Job: Copy each of the items below exactly as it appears, keeping every line unchanged.

Data for processing:

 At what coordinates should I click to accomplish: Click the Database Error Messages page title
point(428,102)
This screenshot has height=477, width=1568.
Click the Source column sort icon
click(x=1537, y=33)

Full output:
 At what coordinates should I click to accomplish: Click the Database Error Messages page title
point(428,102)
This screenshot has height=477, width=1568.
Click the Source column sort icon
click(x=1537, y=33)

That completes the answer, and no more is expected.